TASK | Give the count of lines below that include the word "computer", and say nothing else.

Items from a data source
********
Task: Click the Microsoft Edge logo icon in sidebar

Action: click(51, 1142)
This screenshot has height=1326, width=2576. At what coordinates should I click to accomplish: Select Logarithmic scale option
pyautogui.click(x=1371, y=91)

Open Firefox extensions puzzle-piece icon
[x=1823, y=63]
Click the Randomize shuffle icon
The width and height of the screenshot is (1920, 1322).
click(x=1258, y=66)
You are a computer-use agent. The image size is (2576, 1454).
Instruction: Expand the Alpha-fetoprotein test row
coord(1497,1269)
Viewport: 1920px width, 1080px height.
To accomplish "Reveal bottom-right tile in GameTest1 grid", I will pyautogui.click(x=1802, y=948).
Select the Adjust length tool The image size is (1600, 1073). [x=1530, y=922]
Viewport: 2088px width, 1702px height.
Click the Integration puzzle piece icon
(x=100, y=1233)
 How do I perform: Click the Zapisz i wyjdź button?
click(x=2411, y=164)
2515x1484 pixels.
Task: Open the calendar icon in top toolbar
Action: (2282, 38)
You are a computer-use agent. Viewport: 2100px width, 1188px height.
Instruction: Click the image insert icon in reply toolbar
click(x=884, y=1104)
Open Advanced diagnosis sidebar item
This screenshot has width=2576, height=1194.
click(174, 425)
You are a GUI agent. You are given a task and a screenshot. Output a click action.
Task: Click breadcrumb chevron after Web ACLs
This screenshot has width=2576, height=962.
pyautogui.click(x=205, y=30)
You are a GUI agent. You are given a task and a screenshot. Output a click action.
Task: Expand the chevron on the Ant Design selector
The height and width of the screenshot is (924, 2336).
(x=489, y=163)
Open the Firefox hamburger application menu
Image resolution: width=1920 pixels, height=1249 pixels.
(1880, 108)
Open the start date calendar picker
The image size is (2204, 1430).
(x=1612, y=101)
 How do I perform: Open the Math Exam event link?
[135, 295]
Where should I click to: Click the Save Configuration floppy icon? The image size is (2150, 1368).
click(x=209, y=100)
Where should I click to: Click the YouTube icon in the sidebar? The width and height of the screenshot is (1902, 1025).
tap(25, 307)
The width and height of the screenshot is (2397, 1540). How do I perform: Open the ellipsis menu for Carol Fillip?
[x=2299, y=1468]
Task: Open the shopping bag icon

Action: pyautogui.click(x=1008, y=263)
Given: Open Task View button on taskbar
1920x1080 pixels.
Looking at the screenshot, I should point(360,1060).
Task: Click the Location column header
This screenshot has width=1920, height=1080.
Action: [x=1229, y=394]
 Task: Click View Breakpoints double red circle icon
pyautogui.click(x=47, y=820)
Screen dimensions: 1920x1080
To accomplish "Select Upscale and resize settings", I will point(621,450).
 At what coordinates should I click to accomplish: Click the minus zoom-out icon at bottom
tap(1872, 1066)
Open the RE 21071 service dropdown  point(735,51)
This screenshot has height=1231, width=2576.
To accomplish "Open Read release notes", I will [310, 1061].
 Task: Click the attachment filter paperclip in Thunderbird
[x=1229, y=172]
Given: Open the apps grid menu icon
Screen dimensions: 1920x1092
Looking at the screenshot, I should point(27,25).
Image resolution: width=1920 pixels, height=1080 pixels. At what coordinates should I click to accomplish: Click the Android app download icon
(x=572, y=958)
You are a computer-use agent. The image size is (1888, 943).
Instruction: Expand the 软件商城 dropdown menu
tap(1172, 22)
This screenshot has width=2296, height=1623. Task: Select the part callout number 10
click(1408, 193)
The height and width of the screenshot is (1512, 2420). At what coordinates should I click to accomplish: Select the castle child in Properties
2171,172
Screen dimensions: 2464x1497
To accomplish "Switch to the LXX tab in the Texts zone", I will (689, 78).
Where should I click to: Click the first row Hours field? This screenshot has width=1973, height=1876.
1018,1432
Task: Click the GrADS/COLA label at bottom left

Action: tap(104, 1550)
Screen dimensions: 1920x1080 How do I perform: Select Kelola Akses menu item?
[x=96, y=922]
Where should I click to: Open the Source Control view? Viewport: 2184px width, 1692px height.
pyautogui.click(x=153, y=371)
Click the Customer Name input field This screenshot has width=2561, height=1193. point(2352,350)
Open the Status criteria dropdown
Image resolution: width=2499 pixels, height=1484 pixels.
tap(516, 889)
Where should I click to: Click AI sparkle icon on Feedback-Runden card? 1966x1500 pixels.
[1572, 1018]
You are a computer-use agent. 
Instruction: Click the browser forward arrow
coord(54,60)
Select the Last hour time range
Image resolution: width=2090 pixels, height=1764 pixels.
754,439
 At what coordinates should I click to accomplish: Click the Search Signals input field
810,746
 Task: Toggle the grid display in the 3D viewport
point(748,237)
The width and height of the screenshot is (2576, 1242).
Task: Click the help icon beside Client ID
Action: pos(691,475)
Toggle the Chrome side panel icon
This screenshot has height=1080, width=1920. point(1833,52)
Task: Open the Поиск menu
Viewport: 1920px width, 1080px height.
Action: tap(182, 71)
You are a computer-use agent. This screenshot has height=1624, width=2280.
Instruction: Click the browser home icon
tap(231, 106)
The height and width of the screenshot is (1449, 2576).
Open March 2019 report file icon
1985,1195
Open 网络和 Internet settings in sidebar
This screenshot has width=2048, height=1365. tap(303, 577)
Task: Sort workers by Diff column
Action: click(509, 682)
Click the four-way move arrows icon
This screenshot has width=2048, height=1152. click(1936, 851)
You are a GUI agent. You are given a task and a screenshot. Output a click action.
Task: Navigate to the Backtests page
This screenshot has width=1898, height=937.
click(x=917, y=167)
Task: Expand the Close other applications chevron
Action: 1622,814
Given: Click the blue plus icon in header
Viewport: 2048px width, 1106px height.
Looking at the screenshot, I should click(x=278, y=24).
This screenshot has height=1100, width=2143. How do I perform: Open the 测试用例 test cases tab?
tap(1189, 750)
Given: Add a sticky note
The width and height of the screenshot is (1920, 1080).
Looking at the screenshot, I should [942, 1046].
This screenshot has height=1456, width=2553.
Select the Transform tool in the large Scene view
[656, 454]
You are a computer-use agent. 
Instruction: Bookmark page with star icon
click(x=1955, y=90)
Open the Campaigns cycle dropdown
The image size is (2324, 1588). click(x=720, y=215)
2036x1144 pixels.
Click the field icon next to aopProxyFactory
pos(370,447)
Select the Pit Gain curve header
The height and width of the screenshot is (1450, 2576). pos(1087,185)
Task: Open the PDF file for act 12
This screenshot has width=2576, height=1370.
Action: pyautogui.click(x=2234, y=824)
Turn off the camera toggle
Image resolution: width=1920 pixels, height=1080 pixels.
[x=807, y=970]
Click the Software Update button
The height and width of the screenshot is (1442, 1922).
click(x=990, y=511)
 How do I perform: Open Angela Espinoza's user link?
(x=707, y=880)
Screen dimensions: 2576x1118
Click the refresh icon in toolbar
********
RESULT BELOW | 6